Brief: Rewrite every entry with "GUI agent" replaced by "interface agent", leaving all other text unchanged.

(Dataset rows)
=====
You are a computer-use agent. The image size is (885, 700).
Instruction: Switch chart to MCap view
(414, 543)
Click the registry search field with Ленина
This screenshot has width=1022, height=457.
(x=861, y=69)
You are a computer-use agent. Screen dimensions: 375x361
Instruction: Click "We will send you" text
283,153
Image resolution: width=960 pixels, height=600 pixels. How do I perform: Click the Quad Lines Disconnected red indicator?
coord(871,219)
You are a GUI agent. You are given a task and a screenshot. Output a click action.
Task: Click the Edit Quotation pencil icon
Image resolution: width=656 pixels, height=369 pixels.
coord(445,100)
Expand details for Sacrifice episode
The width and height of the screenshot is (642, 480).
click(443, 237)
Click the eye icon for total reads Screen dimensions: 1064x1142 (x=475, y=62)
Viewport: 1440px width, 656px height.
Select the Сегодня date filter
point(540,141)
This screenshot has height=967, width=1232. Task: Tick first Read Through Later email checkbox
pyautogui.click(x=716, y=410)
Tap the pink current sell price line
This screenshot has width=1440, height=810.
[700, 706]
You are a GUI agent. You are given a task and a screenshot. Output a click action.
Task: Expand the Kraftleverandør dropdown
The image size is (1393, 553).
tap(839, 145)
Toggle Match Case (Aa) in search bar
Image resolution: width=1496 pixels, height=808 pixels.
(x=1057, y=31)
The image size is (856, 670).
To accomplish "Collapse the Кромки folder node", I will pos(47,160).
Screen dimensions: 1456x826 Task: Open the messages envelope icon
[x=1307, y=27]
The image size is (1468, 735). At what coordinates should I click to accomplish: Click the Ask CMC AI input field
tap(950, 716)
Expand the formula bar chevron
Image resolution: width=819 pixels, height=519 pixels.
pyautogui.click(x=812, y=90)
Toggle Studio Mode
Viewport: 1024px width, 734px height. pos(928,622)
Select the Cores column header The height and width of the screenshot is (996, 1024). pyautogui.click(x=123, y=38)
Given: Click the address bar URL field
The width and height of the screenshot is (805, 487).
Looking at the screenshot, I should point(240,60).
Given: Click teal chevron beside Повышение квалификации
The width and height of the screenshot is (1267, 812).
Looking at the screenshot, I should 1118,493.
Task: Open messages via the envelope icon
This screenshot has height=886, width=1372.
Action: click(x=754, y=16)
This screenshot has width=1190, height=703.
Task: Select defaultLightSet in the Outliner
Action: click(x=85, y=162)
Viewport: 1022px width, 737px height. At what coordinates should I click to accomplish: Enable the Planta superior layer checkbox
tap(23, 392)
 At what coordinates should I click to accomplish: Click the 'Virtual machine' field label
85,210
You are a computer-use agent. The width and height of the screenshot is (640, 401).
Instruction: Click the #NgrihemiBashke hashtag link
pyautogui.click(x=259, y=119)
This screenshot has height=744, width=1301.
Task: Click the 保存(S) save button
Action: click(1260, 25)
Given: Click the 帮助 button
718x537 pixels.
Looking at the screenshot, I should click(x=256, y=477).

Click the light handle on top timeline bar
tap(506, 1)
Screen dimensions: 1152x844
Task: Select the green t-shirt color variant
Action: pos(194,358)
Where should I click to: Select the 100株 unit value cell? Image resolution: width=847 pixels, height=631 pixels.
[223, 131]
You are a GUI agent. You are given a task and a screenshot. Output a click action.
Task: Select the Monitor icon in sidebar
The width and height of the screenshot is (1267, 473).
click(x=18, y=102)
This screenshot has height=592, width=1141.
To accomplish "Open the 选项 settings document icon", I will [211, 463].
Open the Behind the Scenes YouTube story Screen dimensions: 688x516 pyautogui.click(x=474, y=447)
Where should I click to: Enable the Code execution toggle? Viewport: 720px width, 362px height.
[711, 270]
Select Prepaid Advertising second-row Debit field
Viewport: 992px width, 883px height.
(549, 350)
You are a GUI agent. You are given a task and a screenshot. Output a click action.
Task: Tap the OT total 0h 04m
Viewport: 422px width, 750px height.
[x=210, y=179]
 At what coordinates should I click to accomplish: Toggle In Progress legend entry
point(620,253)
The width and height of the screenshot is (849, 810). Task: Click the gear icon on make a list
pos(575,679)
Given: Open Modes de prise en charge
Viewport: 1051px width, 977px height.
=====
Result of this exercise:
You are a computer-use agent. The image size is (885, 700).
Instruction: Switch chart to MCap view
(414, 543)
Click the registry search field with Ленина
This screenshot has width=1022, height=457.
(x=861, y=69)
You are a computer-use agent. Screen dimensions: 375x361
Instruction: Click "We will send you" text
283,153
Image resolution: width=960 pixels, height=600 pixels. How do I perform: Click the Quad Lines Disconnected red indicator?
coord(871,219)
You are a interface agent. You are given a task and a screenshot. Output a click action.
Task: Click the Edit Quotation pencil icon
Image resolution: width=656 pixels, height=369 pixels.
coord(445,100)
Expand details for Sacrifice episode
The width and height of the screenshot is (642, 480).
click(443, 237)
Click the eye icon for total reads Screen dimensions: 1064x1142 (x=475, y=62)
Viewport: 1440px width, 656px height.
Select the Сегодня date filter
point(540,141)
This screenshot has height=967, width=1232. Task: Tick first Read Through Later email checkbox
pyautogui.click(x=716, y=410)
Tap the pink current sell price line
This screenshot has width=1440, height=810.
[700, 706]
You are a interface agent. You are given a task and a screenshot. Output a click action.
Task: Expand the Kraftleverandør dropdown
The image size is (1393, 553).
tap(839, 145)
Toggle Match Case (Aa) in search bar
Image resolution: width=1496 pixels, height=808 pixels.
(x=1057, y=31)
The image size is (856, 670).
To accomplish "Collapse the Кромки folder node", I will pos(47,160).
Screen dimensions: 1456x826 Task: Open the messages envelope icon
[x=1307, y=27]
The image size is (1468, 735). At what coordinates should I click to accomplish: Click the Ask CMC AI input field
tap(950, 716)
Expand the formula bar chevron
Image resolution: width=819 pixels, height=519 pixels.
pyautogui.click(x=812, y=90)
Toggle Studio Mode
Viewport: 1024px width, 734px height. pos(928,622)
Select the Cores column header The height and width of the screenshot is (996, 1024). pyautogui.click(x=123, y=38)
Given: Click the address bar URL field
The width and height of the screenshot is (805, 487).
Looking at the screenshot, I should point(240,60).
Given: Click teal chevron beside Повышение квалификации
The width and height of the screenshot is (1267, 812).
Looking at the screenshot, I should 1118,493.
Task: Open messages via the envelope icon
This screenshot has height=886, width=1372.
Action: click(x=754, y=16)
This screenshot has width=1190, height=703.
Task: Select defaultLightSet in the Outliner
Action: click(x=85, y=162)
Viewport: 1022px width, 737px height. At what coordinates should I click to accomplish: Enable the Planta superior layer checkbox
tap(23, 392)
 At what coordinates should I click to accomplish: Click the 'Virtual machine' field label
85,210
You are a computer-use agent. The width and height of the screenshot is (640, 401).
Instruction: Click the #NgrihemiBashke hashtag link
pyautogui.click(x=259, y=119)
This screenshot has height=744, width=1301.
Task: Click the 保存(S) save button
Action: click(1260, 25)
Given: Click the 帮助 button
718x537 pixels.
Looking at the screenshot, I should click(x=256, y=477).

Click the light handle on top timeline bar
tap(506, 1)
Screen dimensions: 1152x844
Task: Select the green t-shirt color variant
Action: pos(194,358)
Where should I click to: Select the 100株 unit value cell? Image resolution: width=847 pixels, height=631 pixels.
[223, 131]
You are a interface agent. You are given a task and a screenshot. Output a click action.
Task: Select the Monitor icon in sidebar
The width and height of the screenshot is (1267, 473).
click(x=18, y=102)
This screenshot has height=592, width=1141.
To accomplish "Open the 选项 settings document icon", I will [211, 463].
Open the Behind the Scenes YouTube story Screen dimensions: 688x516 pyautogui.click(x=474, y=447)
Where should I click to: Enable the Code execution toggle? Viewport: 720px width, 362px height.
[711, 270]
Select Prepaid Advertising second-row Debit field
Viewport: 992px width, 883px height.
(549, 350)
You are a interface agent. You are given a task and a screenshot. Output a click action.
Task: Tap the OT total 0h 04m
Viewport: 422px width, 750px height.
[x=210, y=179]
 At what coordinates should I click to accomplish: Toggle In Progress legend entry
point(620,253)
The width and height of the screenshot is (849, 810). Task: Click the gear icon on make a list
pos(575,679)
Given: Open Modes de prise en charge
Viewport: 1051px width, 977px height.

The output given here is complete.